Race Condition Scenario
Timeline:
---------------------------------------------------------------------
T1: kexec_load() syscall starts
T2: kexec_trylock() acquires kexec_lock
T3: crash_prepare_headers() is called
T4: arch_get_system_nr_ranges() queries memblock → finds 100 memory ranges
T5: cmem = alloc_cmem(100) allocates buffer for 100 ranges
T6: [RACE WINDOW] Another process triggers memory hotplug
T7: add_memory() → lock_device_hotplug() → memblock_add_node()
T8: New memory region added to memblock
T9: arch_crash_populate_cmem() iterates: now finds 102 ranges
T10: cmem->ranges[100] → OUT OF BOUNDS WRITE!
T11: cmem->ranges[101] → OUT OF BOUNDS WRITE!
T12: Kernel crash or memory corruption
Why This Happens
1. Different locks used:
- kexec_load() uses kexec_trylock (atomic_t)
- Memory hotplug uses device_hotplug_lock (mutex)
2. No synchronization between these two operations
3. Time-of-check to time-of-use (TOCTOU) issue:
- Step T4-T5: We query the number of ranges and allocate buffer
- Step T6-T9: Memory hotplug adds new ranges between query and
population
Any comments or suggestions on the following approach?
int crash_prepare_headers(...)
{
unsigned int max_nr_ranges;
struct crash_mem *cmem;
int ret;
lock_device_hotplug();
max_nr_ranges = arch_get_system_nr_ranges();
// ...
ret = arch_crash_populate_cmem(cmem);
// ...
unlock_device_hotplug();
return ret;
}
>
On 24/03/26 09:32, Jinjie Ruan wrote:
>
> On 2026/3/24 0:55, Andrew Morton wrote:
>> On Mon, 23 Mar 2026 15:27:40 +0800 Jinjie Ruan <ruanjinjie@huawei.com> wrote:
>>
>>> The crash memory allocation, and the exclude of crashk_res, crashk_low_res
>>> and crashk_cma memory are almost identical across different architectures,
>>> This patch set handle them in crash core in a general way, which eliminate
>>> a lot of duplication code.
>>>
>>> And add support for crashkernel CMA reservation for arm64 and riscv.
>> Thanks. AI review has completed and it asks questions:
>> https://sashiko.dev/#/patchset/20260323072745.2481719-1-ruanjinjie@huawei.com
> I believe it identified 4 valid issues:
>
> - The already discovered crashk_low_res not excluded bug in the existing
> RISC-V code.
>
> - An existing memory leak issue in the existing PowerPC code.
Yes and suggested approach to fix the issue looks good.

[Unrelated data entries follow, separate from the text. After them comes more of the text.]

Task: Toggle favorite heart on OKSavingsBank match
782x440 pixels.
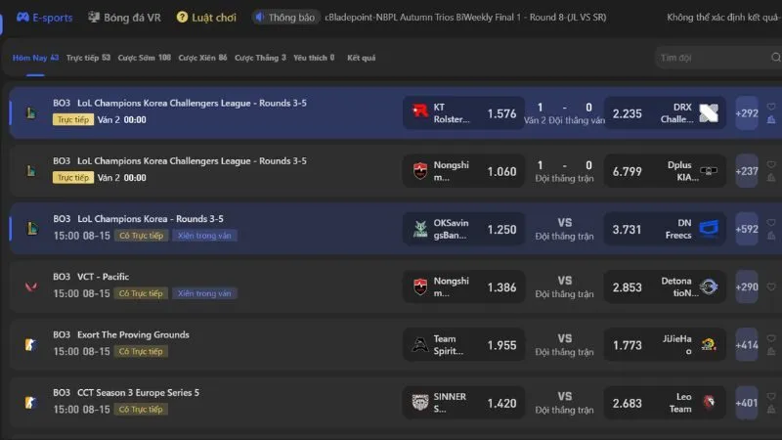Action: pos(771,223)
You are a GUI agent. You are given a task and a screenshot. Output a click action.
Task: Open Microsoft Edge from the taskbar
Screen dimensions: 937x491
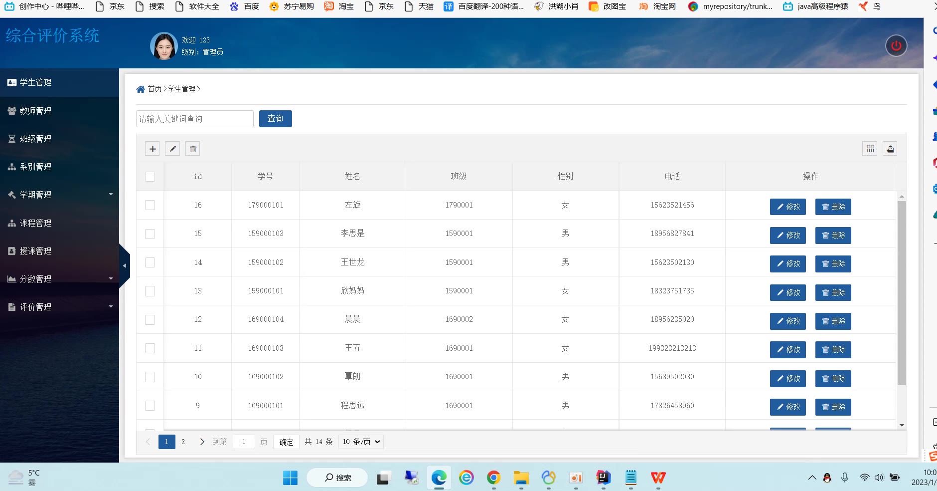(439, 478)
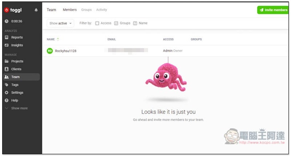Open notifications bell icon
Screen dimensions: 291x156
click(x=36, y=10)
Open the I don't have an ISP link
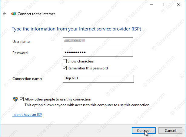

Which is basically replace return with goto out.
diff --git a/arch/powerpc/kexec/crash.c b/arch/powerpc/kexec/crash.c
index 898742a5205c..1426d2099bad 100644
--- a/arch/powerpc/kexec/crash.c
+++ b/arch/powerpc/kexec/crash.c
@@ -440,7 +440,7 @@ static void update_crash_elfcorehdr(struct kimage
*image, struct memory_notify *
ret = get_crash_memory_ranges(&cmem);
if (ret) {
pr_err("Failed to get crash mem range\n");
- return;
+ goto out;
}
/*
Are you planning to handle this in this patch series? Or do you want me
to send a separate fix patch?
>
> - The ordering issue of adding CMA ranges to "linux,usable-memory-range".
>
> - An existing concurrency issue. A Concurrent memory hotplug may occur
> between reading memblock and attempting to fill cmem during kexec_load()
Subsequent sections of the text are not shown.